You Can’t Go Back And Do This One Over
When you’re seeking that new opportunity, you will meet a lot of people as you network and interview to get your next job. Naturally, you can expect to shake a lot of hands.
A typical handshake only lasts a few seconds and is easily forgettable. Then again, a good handshake will make a lasting and memorable impression.
You have probably experienced a handshake with someone who had a weak grip. Maybe it was your fault that you grasped the other person’s fingers instead of their whole hand. Has someone ever grasped your hand incorrectly or squeezed too hard? What was your impression of that person? Not to strong, is it?
If the average handshake is so easily forgettable, what’s the point of even discussing it?
Well, have you ever had a bad handshake?
Yes. You can remember those pretty well. From dead fish handshakes to finger-crushing ones, they tend to stick around in our memories.
As a job seeker, your handshake is probably the most neglected tool in your networking arsenal.
What’s the big deal?
Almost subliminally, a bad handshake can completely blow that fist and only chance to make a good first impression. After meeting with you, do you want an employer to reflect back on you, thinking “they seemed great, but something was just off about them…”?
Additionally, if an employer makes note of your lousy handshake, it could affect the hiring process in a whole different way. Would an employer really want an employee interacting with customers if they’ve got a clammy grip? Probably not.
What can I do?
The handshake is so simple to do, right? So why does the bad handshake still happen? Don’t let a bad handshake keep you from the job of your dreams. Look out for clammy hands, misplaced grip, and learn how to impress with your handshake.
It can be vital to have and maintain good eye contact during the handshake. This may take a bit of practice if not already a strong point. After all, you will have to take you eye off the ball immediately after you commence the handshake. This dexterity helps built trust and strengthen the relationship right from the start.
Avoid clenching your fist, relax your hands palm down on the tops of your thighs, or keep your relaxed and open hands in your pockets.
You wouldn’t leave for an interview without looking at yourself in the mirror, would you? Practice your handshake right before an interview. A roommate, partner, a parent, anyone who will give you the time of day and an honest opinion can give you practice and feedback on your handshake.
Is that it?
The handshake is not slap or a high-five and it is not an arm-wrenching motion like you’re pumping water from a well.
The perfect handshake is a smooth and swift, confident raising of your hand, which is placed firmly in the palm of your connection’s hand. It requires that you look that person in the eyes, hold a firm, but not too tight, grip and smile.
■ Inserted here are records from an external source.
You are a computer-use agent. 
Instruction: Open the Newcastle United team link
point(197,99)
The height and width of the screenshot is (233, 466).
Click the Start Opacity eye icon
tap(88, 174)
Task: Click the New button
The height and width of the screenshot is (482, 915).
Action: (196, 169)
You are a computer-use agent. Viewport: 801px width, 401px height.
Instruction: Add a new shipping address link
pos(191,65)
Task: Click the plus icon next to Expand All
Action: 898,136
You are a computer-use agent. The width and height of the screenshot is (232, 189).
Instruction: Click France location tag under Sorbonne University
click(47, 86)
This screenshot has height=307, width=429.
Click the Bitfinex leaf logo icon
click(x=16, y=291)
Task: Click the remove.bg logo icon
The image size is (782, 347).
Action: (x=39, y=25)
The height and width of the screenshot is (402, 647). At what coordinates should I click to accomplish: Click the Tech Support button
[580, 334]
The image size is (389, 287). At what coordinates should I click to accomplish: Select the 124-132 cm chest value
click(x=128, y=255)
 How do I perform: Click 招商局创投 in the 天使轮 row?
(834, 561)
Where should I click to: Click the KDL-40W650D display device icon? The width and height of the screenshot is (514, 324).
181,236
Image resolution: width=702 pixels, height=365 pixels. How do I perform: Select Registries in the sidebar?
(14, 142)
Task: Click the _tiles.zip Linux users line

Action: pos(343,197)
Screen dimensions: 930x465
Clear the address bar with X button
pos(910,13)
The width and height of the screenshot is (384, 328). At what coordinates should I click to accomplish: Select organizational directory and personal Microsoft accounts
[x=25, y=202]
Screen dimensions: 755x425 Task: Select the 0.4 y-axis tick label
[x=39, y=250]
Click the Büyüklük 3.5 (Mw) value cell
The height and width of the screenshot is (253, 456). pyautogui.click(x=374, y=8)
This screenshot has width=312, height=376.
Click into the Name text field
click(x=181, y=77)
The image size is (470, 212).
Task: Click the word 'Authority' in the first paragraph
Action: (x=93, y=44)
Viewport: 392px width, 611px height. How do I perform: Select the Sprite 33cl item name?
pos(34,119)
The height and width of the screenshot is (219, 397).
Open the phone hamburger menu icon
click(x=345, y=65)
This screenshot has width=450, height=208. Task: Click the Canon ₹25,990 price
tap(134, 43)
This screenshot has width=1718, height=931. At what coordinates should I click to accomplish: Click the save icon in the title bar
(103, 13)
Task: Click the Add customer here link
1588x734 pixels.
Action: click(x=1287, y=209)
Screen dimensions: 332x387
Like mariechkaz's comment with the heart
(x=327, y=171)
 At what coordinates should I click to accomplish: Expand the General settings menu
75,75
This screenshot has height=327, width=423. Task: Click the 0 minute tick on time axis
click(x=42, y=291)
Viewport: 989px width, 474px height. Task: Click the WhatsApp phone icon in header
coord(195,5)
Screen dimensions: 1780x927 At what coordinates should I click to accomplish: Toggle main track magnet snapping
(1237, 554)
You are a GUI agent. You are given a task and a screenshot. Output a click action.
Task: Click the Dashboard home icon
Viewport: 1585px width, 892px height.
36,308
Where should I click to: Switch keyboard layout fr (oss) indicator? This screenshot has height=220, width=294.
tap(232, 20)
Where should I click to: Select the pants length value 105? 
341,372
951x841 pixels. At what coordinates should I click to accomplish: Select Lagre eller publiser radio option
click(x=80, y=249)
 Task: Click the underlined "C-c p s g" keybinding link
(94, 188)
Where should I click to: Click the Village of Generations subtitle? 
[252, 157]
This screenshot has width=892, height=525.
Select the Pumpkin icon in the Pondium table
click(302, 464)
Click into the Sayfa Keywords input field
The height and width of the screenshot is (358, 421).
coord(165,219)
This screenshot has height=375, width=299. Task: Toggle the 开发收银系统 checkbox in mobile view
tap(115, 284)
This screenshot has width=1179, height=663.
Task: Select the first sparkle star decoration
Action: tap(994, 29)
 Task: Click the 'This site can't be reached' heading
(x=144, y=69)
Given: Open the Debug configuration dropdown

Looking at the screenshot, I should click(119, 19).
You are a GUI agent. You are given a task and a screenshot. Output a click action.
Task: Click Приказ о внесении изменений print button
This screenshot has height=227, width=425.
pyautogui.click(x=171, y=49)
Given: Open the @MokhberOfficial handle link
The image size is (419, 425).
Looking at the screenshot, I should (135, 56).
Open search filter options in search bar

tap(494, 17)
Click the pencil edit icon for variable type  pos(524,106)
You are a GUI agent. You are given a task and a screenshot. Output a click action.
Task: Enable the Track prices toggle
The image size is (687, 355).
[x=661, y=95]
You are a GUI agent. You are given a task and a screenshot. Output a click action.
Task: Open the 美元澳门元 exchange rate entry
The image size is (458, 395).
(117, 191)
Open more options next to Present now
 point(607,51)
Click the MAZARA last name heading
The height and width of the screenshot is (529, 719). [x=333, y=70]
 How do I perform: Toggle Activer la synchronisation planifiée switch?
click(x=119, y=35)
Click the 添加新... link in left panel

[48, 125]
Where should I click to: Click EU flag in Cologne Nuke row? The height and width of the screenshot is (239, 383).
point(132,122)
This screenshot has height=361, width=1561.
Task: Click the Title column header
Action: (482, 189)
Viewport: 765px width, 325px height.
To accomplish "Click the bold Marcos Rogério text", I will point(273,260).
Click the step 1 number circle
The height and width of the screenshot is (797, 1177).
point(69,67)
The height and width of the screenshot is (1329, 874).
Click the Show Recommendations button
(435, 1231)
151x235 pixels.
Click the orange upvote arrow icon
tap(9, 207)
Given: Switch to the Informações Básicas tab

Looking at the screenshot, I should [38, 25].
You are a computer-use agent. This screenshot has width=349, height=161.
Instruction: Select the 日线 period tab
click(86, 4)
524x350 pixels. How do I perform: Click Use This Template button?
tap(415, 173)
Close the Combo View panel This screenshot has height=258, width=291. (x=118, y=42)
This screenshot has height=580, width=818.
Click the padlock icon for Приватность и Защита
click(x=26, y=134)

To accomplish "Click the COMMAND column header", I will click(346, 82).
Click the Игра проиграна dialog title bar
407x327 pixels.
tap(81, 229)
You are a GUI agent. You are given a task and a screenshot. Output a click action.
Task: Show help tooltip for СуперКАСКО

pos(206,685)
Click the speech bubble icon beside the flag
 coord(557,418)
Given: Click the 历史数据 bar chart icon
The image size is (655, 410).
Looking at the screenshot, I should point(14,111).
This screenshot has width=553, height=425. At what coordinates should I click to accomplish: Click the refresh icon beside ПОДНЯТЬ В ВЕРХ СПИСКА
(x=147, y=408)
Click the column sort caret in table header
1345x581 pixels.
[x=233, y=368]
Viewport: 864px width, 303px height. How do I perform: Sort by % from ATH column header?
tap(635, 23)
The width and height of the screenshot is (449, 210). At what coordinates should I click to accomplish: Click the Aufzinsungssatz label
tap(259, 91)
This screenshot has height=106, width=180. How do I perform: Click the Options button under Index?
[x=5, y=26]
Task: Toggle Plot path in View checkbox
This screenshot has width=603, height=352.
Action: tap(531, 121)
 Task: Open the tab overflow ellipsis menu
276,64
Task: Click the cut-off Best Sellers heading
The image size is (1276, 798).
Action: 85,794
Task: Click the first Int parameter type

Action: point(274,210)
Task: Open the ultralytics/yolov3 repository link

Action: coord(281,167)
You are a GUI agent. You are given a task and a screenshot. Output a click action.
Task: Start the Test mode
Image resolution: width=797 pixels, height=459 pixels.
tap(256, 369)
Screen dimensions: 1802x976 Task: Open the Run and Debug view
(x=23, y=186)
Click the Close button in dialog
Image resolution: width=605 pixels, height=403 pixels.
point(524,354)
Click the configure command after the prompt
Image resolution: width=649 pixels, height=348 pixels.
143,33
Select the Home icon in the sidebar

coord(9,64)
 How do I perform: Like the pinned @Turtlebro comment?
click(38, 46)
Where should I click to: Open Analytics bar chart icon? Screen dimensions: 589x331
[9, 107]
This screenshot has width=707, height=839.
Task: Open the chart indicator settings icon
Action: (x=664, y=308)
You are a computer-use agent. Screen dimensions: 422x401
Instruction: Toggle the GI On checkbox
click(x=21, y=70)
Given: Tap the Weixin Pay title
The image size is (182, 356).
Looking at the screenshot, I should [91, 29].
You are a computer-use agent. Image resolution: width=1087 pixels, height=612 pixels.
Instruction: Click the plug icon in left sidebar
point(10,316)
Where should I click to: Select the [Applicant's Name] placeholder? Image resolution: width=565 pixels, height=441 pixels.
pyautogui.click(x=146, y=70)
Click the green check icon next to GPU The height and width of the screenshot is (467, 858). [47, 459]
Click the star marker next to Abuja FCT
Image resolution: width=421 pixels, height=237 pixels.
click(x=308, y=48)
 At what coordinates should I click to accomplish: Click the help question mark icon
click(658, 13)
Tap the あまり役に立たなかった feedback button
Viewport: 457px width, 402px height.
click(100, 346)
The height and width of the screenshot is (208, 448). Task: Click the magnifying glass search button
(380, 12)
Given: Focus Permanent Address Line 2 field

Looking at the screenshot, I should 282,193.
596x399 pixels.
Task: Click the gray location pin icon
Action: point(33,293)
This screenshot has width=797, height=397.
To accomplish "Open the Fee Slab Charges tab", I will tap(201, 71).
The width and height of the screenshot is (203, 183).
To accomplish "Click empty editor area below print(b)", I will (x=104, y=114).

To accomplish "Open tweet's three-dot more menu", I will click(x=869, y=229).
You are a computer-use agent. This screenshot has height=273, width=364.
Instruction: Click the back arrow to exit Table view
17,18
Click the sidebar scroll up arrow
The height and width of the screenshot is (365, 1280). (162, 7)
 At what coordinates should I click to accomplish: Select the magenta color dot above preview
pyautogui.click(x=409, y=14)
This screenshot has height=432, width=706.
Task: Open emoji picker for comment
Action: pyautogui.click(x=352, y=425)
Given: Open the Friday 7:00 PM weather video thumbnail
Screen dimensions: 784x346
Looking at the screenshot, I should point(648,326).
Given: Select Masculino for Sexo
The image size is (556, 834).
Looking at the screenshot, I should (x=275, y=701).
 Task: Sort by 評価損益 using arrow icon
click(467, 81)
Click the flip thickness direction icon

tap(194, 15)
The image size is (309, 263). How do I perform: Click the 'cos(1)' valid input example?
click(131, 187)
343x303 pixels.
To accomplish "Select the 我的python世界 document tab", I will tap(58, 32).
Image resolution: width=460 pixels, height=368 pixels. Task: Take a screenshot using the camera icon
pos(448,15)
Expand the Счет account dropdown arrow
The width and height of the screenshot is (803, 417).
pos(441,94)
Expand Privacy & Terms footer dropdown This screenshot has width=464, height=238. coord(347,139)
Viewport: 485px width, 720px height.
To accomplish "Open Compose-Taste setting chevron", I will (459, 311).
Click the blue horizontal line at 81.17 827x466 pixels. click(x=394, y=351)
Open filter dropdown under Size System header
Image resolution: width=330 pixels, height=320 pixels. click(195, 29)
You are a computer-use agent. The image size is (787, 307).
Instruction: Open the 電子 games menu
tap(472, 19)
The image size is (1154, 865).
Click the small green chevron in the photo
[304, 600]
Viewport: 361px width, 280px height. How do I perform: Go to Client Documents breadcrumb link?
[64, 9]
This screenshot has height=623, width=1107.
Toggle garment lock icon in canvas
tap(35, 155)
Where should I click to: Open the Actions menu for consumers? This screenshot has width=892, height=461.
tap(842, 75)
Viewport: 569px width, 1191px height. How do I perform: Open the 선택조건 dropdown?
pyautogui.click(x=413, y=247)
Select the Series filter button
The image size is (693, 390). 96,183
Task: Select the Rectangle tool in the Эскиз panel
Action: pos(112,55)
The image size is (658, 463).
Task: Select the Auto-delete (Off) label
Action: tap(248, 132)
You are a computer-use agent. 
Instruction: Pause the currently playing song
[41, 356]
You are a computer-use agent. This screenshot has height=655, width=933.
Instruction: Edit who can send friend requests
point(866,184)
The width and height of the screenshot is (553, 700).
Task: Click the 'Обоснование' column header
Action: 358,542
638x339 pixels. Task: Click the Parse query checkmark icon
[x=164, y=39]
Stifle your nerves and give a genuine smile with your eyes. When you smile you put the other person at ease, they smile, and you can both relax. This is your chance to connect with the other person. In the next few seconds, you will say something, ask a question, give a compliment, or comment on something you have in common, then release the hand, but hold that connection with the other person in the ensuing conversation.
Practice Makes Perfect
Practice your handshake before your next interview. It is the best opportunity to make a solid first impression, and might just be the deciding factor that gets you hired.